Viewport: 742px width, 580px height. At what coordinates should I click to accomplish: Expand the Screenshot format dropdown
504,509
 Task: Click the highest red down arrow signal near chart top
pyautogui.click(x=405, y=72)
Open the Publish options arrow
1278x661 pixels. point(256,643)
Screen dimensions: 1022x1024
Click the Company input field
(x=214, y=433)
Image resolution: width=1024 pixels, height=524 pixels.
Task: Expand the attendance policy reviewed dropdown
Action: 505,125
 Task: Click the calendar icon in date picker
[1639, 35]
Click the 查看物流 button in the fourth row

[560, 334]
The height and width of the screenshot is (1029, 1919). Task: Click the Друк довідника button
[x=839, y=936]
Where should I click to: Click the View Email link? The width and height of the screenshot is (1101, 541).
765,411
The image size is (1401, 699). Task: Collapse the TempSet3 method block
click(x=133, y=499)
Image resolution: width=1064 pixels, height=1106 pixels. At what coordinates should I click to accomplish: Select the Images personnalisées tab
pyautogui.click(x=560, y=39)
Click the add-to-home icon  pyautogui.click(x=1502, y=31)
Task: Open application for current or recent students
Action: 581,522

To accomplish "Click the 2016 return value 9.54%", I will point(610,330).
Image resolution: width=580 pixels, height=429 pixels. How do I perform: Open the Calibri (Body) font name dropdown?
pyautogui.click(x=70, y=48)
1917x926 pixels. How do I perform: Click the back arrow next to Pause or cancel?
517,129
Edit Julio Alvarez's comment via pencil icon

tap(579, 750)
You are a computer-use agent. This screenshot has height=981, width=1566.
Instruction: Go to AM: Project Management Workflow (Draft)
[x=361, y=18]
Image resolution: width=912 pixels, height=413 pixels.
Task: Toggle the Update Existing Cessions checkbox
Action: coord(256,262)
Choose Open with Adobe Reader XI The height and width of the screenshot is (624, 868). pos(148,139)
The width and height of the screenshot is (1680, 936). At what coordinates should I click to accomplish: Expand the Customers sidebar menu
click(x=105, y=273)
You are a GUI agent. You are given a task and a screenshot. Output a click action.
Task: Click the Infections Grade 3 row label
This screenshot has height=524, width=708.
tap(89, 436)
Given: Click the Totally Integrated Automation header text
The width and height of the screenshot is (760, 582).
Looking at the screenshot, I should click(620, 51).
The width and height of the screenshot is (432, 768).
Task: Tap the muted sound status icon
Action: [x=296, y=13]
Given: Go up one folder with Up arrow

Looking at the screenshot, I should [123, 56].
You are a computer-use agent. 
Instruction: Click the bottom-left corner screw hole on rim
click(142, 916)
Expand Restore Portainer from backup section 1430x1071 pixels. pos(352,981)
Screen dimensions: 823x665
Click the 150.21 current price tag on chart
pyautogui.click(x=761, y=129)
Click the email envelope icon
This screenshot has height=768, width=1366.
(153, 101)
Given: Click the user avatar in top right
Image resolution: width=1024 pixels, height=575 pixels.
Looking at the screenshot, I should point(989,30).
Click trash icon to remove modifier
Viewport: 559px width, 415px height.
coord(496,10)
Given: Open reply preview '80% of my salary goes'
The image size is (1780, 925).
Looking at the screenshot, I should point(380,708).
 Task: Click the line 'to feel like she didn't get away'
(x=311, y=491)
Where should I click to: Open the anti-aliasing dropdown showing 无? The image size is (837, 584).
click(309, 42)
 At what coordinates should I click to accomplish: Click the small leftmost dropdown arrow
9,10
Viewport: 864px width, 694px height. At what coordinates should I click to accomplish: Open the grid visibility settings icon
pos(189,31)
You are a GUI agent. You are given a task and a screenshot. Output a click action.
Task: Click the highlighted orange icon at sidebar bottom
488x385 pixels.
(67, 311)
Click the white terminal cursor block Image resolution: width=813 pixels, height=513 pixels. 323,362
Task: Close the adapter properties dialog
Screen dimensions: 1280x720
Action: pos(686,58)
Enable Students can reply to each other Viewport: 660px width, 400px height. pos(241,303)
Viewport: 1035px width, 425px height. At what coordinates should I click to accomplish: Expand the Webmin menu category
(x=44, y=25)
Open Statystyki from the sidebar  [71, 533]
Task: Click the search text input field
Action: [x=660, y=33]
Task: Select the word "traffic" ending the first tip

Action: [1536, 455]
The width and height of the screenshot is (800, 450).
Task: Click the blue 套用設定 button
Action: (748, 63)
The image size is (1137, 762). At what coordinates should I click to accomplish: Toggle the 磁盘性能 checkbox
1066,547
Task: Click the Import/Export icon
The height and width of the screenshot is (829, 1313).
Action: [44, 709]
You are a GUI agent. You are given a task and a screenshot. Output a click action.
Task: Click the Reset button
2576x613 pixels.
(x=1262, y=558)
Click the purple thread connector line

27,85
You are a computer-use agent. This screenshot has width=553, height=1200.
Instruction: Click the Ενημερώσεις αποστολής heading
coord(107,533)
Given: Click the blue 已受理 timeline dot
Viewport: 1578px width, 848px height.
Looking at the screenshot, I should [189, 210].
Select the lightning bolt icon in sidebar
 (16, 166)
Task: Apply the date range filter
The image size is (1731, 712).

::::::

- Exercise objective
Every single entry is to be retyped exactly.

- Result for this exercise
Viewport: 742px width, 580px height. At what coordinates should I click to accomplish: Expand the Screenshot format dropdown
504,509
 Task: Click the highest red down arrow signal near chart top
pyautogui.click(x=405, y=72)
Open the Publish options arrow
1278x661 pixels. point(256,643)
Screen dimensions: 1022x1024
Click the Company input field
(x=214, y=433)
Image resolution: width=1024 pixels, height=524 pixels.
Task: Expand the attendance policy reviewed dropdown
Action: 505,125
 Task: Click the calendar icon in date picker
[1639, 35]
Click the 查看物流 button in the fourth row

[560, 334]
The height and width of the screenshot is (1029, 1919). Task: Click the Друк довідника button
[x=839, y=936]
Where should I click to: Click the View Email link? The width and height of the screenshot is (1101, 541).
765,411
The image size is (1401, 699). Task: Collapse the TempSet3 method block
click(x=133, y=499)
Image resolution: width=1064 pixels, height=1106 pixels. At what coordinates should I click to accomplish: Select the Images personnalisées tab
pyautogui.click(x=560, y=39)
Click the add-to-home icon  pyautogui.click(x=1502, y=31)
Task: Open application for current or recent students
Action: 581,522

To accomplish "Click the 2016 return value 9.54%", I will point(610,330).
Image resolution: width=580 pixels, height=429 pixels. How do I perform: Open the Calibri (Body) font name dropdown?
pyautogui.click(x=70, y=48)
1917x926 pixels. How do I perform: Click the back arrow next to Pause or cancel?
517,129
Edit Julio Alvarez's comment via pencil icon

tap(579, 750)
You are a computer-use agent. This screenshot has height=981, width=1566.
Instruction: Go to AM: Project Management Workflow (Draft)
[x=361, y=18]
Image resolution: width=912 pixels, height=413 pixels.
Task: Toggle the Update Existing Cessions checkbox
Action: coord(256,262)
Choose Open with Adobe Reader XI The height and width of the screenshot is (624, 868). pos(148,139)
The width and height of the screenshot is (1680, 936). At what coordinates should I click to accomplish: Expand the Customers sidebar menu
click(x=105, y=273)
You are a GUI agent. You are given a task and a screenshot. Output a click action.
Task: Click the Infections Grade 3 row label
This screenshot has height=524, width=708.
tap(89, 436)
Given: Click the Totally Integrated Automation header text
The width and height of the screenshot is (760, 582).
Looking at the screenshot, I should click(620, 51).
The width and height of the screenshot is (432, 768).
Task: Tap the muted sound status icon
Action: [x=296, y=13]
Given: Go up one folder with Up arrow

Looking at the screenshot, I should [123, 56].
You are a computer-use agent. 
Instruction: Click the bottom-left corner screw hole on rim
click(142, 916)
Expand Restore Portainer from backup section 1430x1071 pixels. pos(352,981)
Screen dimensions: 823x665
Click the 150.21 current price tag on chart
pyautogui.click(x=761, y=129)
Click the email envelope icon
This screenshot has height=768, width=1366.
(153, 101)
Given: Click the user avatar in top right
Image resolution: width=1024 pixels, height=575 pixels.
Looking at the screenshot, I should point(989,30).
Click trash icon to remove modifier
Viewport: 559px width, 415px height.
coord(496,10)
Given: Open reply preview '80% of my salary goes'
The image size is (1780, 925).
Looking at the screenshot, I should point(380,708).
 Task: Click the line 'to feel like she didn't get away'
(x=311, y=491)
Where should I click to: Open the anti-aliasing dropdown showing 无? The image size is (837, 584).
click(309, 42)
 At what coordinates should I click to accomplish: Click the small leftmost dropdown arrow
9,10
Viewport: 864px width, 694px height. At what coordinates should I click to accomplish: Open the grid visibility settings icon
pos(189,31)
You are a GUI agent. You are given a task and a screenshot. Output a click action.
Task: Click the highlighted orange icon at sidebar bottom
488x385 pixels.
(67, 311)
Click the white terminal cursor block Image resolution: width=813 pixels, height=513 pixels. 323,362
Task: Close the adapter properties dialog
Screen dimensions: 1280x720
Action: pos(686,58)
Enable Students can reply to each other Viewport: 660px width, 400px height. pos(241,303)
Viewport: 1035px width, 425px height. At what coordinates should I click to accomplish: Expand the Webmin menu category
(x=44, y=25)
Open Statystyki from the sidebar  [71, 533]
Task: Click the search text input field
Action: [x=660, y=33]
Task: Select the word "traffic" ending the first tip

Action: [1536, 455]
The width and height of the screenshot is (800, 450).
Task: Click the blue 套用設定 button
Action: (748, 63)
The image size is (1137, 762). At what coordinates should I click to accomplish: Toggle the 磁盘性能 checkbox
1066,547
Task: Click the Import/Export icon
The height and width of the screenshot is (829, 1313).
Action: [44, 709]
You are a GUI agent. You are given a task and a screenshot. Output a click action.
Task: Click the Reset button
2576x613 pixels.
(x=1262, y=558)
Click the purple thread connector line

27,85
You are a computer-use agent. This screenshot has width=553, height=1200.
Instruction: Click the Ενημερώσεις αποστολής heading
coord(107,533)
Given: Click the blue 已受理 timeline dot
Viewport: 1578px width, 848px height.
Looking at the screenshot, I should [189, 210].
Select the lightning bolt icon in sidebar
 (16, 166)
Task: Apply the date range filter
The image size is (1731, 712).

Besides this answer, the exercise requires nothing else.